With a finale that reeks of convenience (a mountain lion becomes the picture’s villain with neither set-up nor justification) and a few unintentionally disturbing little-sister lines along the way (picking up a cat: “Even you’re a boy…I guess”), My Friend Flicka shows its age while offering up a sort of illusory nostalgia born and bred almost entirely within the cinema experience. The film an exercise in post-modern viewership for the modern audience, one that offers much of its pleasure in our ability to place it within its own golden-hued context. It’s not so much a suspension of disbelief, then, as an implementation of culturally-mandated belief and a sort of patronizing snarkiness born of sixty years of similarly bland pabulum rendering such entertainments both comfortable and comfortably moot.
THE DVD
Fox Family releases My Friend Flicka on DVD in a beautiful full-frame video transfer (preserving the original aspect ratio of the film) that feels 60 years old without actually looking it. The colours are deep and rich with that essential filmic quality that comes from an old negative lovingly preserved; fans of My Friend Flicka are in for a treat, and there are few 1943 Technicolor films in this kind of shape on home video.

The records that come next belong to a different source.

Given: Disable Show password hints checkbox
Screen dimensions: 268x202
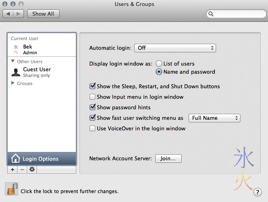Looking at the screenshot, I should coord(92,107).
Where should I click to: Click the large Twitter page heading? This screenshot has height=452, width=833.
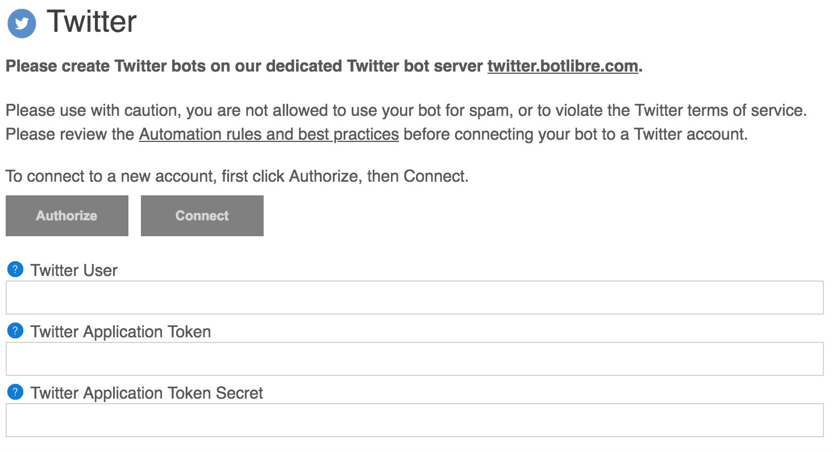point(91,22)
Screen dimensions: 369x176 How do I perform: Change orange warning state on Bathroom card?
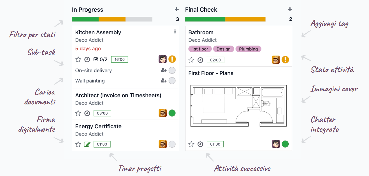click(285, 60)
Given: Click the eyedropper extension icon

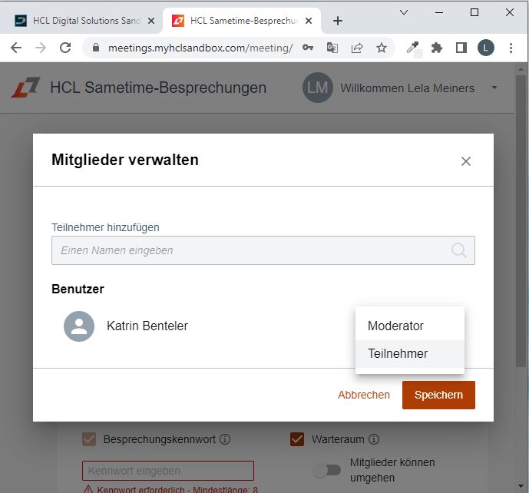Looking at the screenshot, I should pyautogui.click(x=412, y=48).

Shadow detail is fine, though a good deal of that is probably attributable to the practice of shooting night scenes during the daytime, though blacks are unarguably pitch. A Dolby 2.0 stereo audio mix is fine, given over for the most part in a reproduction of Newman’s score but showing off a nice baby rumble during a key thunderstorm. Trailers for other Fox films Bushwhacked, Far From Home: The Adventures of Yellow Dog, and Lucas round out the sparse disc.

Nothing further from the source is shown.